John and Abigail Adams planted the first White House garden in 1800 and from that time forward many distinguished gardens have flourished in both war and peacetime. I am particularly interested in Thomas Jefferson’s role as an experimental and avid horticulturist. He took a scientific interest in unusual seeds, trees and plants from around the world, eventually creating a showpiece at Monticello that continues to amaze today. Seeds from some of his original plants have found a new home in the current White House kitchen garden.
While listening to the stories I thought of some of my own garden experimentations. Much of what I know about gardening I’ve learned through years of trial and error. Because we live in such a friendly climate I tend to jump right in with what appeals to me and often don’t seriously consider there might be setbacks along the way.
One of my most unusual “experiments” was ten years ago following a trip to the Huntington Botanical Gardens where I saw cotton growing in a small garden plot. I was determined to grow some cotton in my home garden.
The first obstacle was simply getting seed. The California Department of Food and Agriculture heavily regulates cotton seed, and to protect the unique crop and the industry as a whole, the seed isn’t available for the home gardener. I had many a nurseryman or woman chuckle at the thought that I’d have any chance of making this happen. But my determination paid off and several months later when I stumbled upon a program for teachers to acquire a limited number of cotton seeds for classroom use–I was in business!
Up popped these pretty green plants with delightful soft yellow flowers eventually turning a shade of pale pink. I watched the dozen or so plants go through many stages of growth, all the while completely unsure of what to look for. To my disappointment, the dozen or so plants turned brown and I assumed they were dead.
Until one day I looked out my kitchen window amazed to see those same “dead” plants covered with little white puff balls! While I wasn’t looking the brown twiggy part of the plant had formed a cotton boll, and poof! I had cotton!
My cotton initiative was over. I still make decisions that sometimes aren’t the most practical…like this year, giving over entirely too much space to growing pumpkins so that Sophia and Karina can see them in all stages. Not the most practical use of space and water, but fun.

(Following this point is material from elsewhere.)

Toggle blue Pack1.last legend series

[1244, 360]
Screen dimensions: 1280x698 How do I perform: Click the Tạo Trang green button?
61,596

Now we are leaving town for a week at the beach! And although we have house-sitters occupying our place and caring for the animals, I’m a little concerned that my garden and all the potted plants are going to miss me! It’s going to be hot! hot! hot! and Jay and I “fuss” over the plants. We have sprinkling systems, but often don’t use them, instead choosing to first talk to the plants and ask if they are actually thirsty. I don’t expect anyone else to take the kind of time we do.
And then there are the animals. Kramer, the cockatiel, has to have socialization. She sulks at the bottom of her cage if she gets lonely. And Pinky really doesn’t stop eating…ever! I have made pre-packaged large Ziploc bags of food labeled for each day. Will anyone else think to add bottles of frozen water to her enclosure if it gets too hot? She likes to curl up to her personal air conditioners.
Now Darwin won’t even care that we’ve gone! He can amuse himself all day and he’ll be free to roam! While we were setting up our watering system today he got a little unexpected bath and I took this picture of his beautiful shell. He really IS beautiful, isn’t he?
So off we go! We’ll be back in a week. I hope to take some wonderful photos of the beautiful Pacific Ocean and the crazy activity of Newport Beach, but I don’t yet know if I’ll even have Internet access. I may be playing major catch-up in a week, but I have never had anything but a wonderful time when we are at the beach.
Today’s headlines from Aurora, Colorado were simply horrifying. I can’t fathom the heartache! I must admit I am looking forward to a week away from headlines and a mini-break from real world pressures and realities. We are taking our children and grandchildren with us, and for one full week I will be able to sit on the evening sand and watch a sunset. The half hour before the sun disappears into the ocean is my favorite time of day when everything just seems to come together and I can simply be grateful!
I promise to take photos and to save a little salt air for you, but don’t move too quickly without me, okay?